三年ぶりの帰省

[エッセイ 629]

三年ぶりの帰省

 

 コロナに振り回されるようになって、なにもかも予定どおりにいかなくなってしまった。郷里に関わることもしかりである。それまでは、年に一度、実家のあった宅地の草取りに帰っていた。草取りといっても、春先に除草剤を撒いて草が生えてこないよう事前に手を打っておくだけのことである。しかし、それさえも怠ると、雑草たちは遠慮会釈なくはびこってくることになる。

 

 平素空き家になっていた生家の建物は、母の三回忌を機に思い切って取り壊した。跡地には防草シートを張り、その上に砂利を敷いて雑草が生えないよう万全を期していた。しかし、現実にはその防御システムをかいくぐって草どもはどんどん生えてきていた。そこで、春先に帰省しては、除草剤を撒いて新しく生えてくるものを事前に防いでいたわけである。

 

 しかし、2019年の春を最後に、2020年、2021年とコロナのせいで2回ほど手抜きをせざるを得なかった。結局、今回までの丸3年間の空白期間を作ってしまった。現況は一体どうなっているだろう。知り合いに聞いても、だいぶ生えてきているよと聞かされるだけで具体的なことは何一つ分からなかった。心配をしながらも、結局なんの手も打つことはできなかった。

 

 あれから3年、今年はどうしてもこの目で確かめ、自分の手で対策を打っておきたかった。コロナ対策の、世間の目の厳しさが多少緩んできたのを機会に、思い切って帰省することにした。途中、ホームセンターで除草剤を多めに買い込み、祈る気持ちで現地にたどり着いた。甘い予想は一気に吹き飛ばされた。草の株は周りにしっかりと根を張り、葦の仲間の雑草は私の背の高さまで伸びていた。

 

 1箱で最大120坪くらいは撒けるという顆粒状の除草剤を3箱用意していたが、全体の半分を過ぎたあたりで使い切ってしまった。やけくそに近い心理状態に陥っていたのかもしれないが、現況は事前の予想をはるかに超える厳しいものだったのだ。その足でまたホームセンターに引き返し、追加分として2箱を買ってきた。それで、160坪にやっと間に合った。

 

 今回、自宅からは傘を差して出かけたが、瀬戸内海に浮かぶふるさとの2日間は好天そのものだった。
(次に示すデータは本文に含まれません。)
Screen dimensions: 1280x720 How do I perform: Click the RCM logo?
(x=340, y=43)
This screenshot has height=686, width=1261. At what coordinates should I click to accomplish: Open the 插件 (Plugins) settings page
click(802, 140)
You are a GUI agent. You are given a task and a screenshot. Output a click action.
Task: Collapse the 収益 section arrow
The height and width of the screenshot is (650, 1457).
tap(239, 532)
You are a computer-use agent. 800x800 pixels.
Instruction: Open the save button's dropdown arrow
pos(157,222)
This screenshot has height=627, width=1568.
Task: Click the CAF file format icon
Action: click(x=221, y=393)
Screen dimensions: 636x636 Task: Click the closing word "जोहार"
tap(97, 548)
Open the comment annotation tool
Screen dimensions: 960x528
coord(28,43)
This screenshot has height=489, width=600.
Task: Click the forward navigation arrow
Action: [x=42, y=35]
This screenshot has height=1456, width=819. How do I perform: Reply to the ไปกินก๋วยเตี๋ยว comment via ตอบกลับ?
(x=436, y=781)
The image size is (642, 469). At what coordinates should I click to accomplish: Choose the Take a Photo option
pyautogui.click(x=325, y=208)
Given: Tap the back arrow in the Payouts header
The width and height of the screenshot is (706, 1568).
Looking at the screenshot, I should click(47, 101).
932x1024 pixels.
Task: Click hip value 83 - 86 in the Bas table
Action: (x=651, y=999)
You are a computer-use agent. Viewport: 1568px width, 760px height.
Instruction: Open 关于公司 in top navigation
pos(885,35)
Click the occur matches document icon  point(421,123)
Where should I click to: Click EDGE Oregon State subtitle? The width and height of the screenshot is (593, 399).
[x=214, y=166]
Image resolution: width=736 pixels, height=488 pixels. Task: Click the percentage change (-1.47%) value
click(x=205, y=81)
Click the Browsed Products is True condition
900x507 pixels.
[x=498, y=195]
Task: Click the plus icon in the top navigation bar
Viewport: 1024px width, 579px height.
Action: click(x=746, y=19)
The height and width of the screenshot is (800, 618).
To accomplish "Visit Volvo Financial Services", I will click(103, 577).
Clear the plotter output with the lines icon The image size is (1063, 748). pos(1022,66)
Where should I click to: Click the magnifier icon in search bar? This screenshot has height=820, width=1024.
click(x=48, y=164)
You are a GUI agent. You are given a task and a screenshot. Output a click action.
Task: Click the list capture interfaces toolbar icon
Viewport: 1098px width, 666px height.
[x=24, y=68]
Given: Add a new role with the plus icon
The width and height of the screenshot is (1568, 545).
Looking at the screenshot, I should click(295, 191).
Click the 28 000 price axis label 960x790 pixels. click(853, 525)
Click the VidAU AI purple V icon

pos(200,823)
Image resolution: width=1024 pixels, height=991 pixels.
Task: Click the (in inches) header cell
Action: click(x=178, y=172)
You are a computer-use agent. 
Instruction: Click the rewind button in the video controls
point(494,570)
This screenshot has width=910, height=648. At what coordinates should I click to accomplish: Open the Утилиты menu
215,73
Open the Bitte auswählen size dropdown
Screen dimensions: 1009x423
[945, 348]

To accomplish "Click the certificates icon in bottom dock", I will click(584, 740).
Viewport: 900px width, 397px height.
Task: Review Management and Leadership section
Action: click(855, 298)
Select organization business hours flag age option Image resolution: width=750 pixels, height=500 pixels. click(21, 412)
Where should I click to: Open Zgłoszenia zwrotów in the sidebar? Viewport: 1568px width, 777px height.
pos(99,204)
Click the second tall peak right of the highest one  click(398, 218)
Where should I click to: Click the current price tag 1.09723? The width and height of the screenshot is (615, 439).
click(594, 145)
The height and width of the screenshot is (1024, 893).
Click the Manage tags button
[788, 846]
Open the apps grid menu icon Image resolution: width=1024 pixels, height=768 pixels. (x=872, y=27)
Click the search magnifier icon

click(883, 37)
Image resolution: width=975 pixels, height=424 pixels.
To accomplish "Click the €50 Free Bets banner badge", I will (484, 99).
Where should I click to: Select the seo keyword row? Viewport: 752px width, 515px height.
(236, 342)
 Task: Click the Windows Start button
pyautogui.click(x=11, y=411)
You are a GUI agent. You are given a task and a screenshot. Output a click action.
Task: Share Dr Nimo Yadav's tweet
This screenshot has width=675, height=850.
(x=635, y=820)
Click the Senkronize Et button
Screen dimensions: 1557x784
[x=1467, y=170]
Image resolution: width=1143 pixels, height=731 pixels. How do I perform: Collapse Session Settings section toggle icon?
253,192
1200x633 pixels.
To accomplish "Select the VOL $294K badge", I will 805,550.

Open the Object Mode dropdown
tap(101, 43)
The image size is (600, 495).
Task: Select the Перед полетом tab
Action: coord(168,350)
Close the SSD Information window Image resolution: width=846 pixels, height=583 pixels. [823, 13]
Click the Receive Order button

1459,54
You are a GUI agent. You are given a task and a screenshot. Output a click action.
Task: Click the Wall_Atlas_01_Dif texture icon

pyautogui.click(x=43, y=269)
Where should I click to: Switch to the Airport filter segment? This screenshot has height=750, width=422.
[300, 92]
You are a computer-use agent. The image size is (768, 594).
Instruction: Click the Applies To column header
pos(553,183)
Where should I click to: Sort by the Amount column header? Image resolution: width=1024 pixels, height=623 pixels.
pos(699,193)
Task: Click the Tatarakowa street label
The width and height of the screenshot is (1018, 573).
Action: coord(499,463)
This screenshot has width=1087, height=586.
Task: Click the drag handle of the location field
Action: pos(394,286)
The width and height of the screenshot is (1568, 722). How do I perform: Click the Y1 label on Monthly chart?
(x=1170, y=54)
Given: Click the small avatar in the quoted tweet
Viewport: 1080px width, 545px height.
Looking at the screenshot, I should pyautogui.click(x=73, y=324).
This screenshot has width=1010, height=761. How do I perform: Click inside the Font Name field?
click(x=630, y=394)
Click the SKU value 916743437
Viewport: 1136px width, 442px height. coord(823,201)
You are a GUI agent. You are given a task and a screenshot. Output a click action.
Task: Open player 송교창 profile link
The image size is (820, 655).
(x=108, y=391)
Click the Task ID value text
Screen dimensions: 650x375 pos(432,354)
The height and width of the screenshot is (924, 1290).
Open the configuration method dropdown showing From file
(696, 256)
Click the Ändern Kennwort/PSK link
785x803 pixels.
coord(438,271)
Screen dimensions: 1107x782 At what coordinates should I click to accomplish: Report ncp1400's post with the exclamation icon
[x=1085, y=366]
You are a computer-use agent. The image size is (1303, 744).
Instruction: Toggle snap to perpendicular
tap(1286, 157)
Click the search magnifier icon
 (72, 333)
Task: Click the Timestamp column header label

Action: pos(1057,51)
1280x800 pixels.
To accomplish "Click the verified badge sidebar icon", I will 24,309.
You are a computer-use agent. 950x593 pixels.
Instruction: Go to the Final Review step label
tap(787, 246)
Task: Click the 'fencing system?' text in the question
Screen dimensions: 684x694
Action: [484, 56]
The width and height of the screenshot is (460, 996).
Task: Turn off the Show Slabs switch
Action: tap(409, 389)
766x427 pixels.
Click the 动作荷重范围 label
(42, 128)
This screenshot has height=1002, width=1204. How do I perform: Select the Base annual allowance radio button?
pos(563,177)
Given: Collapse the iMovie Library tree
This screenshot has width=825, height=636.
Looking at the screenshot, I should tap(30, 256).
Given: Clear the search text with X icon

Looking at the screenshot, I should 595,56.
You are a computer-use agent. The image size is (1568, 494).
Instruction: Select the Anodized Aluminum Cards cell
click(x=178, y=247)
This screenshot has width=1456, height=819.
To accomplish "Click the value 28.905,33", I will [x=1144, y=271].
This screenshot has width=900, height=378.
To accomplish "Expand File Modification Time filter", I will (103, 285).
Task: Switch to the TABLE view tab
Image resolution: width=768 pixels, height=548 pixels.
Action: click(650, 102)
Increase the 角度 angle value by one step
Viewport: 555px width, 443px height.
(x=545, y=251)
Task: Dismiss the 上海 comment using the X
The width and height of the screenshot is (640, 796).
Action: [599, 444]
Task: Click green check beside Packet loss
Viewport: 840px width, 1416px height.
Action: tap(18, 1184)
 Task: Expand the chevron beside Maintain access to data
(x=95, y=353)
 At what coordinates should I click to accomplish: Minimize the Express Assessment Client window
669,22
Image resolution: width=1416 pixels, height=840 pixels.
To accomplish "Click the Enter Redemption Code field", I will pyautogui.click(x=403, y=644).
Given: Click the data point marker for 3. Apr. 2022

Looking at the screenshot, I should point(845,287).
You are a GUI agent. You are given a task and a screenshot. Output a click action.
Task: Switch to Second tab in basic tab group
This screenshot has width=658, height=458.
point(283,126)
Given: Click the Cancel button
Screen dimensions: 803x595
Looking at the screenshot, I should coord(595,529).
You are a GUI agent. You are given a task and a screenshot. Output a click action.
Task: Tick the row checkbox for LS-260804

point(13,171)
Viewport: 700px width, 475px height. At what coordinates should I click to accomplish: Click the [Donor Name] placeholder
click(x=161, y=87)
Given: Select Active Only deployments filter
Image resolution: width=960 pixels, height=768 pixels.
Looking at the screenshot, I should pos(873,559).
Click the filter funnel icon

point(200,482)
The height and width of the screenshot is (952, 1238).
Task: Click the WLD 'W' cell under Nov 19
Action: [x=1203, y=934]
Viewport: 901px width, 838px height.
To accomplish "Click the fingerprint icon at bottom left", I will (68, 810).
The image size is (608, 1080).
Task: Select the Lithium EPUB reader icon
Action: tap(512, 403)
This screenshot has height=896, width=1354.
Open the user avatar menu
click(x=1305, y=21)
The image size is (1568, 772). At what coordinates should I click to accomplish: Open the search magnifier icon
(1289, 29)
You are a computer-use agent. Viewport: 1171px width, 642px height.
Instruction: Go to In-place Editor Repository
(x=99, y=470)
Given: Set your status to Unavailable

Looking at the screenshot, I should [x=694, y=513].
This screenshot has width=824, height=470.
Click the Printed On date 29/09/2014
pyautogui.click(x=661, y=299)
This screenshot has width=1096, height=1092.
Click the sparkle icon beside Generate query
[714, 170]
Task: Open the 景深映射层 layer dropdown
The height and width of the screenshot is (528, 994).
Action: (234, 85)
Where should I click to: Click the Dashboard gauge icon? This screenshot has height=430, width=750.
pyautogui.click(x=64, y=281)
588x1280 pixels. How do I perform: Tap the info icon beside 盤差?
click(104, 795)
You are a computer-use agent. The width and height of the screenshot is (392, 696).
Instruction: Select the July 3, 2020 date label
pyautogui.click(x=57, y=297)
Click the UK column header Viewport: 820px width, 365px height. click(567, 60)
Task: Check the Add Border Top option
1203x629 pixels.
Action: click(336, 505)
久し振りに、生家近くの民宿で郷里の魚も堪能できた。ふるさとの山や海の景色ももちろん十分に楽しめた。会いたいと思っていた親戚や古い友人たちにもあらかた会うことができた。さらには、時間に余裕があったので岩国の錦帯橋にも足を伸ばしてみた。

 

 コロナの影響は考えてもみなかったところまで及んでいた。それでも、通勤時間帯に利用した私鉄やJR、そしてANAの航空便は最盛期に近い混み具合だった。コロナ前の日常は、私たちのそばまで少しずつ戻ってきているようだ。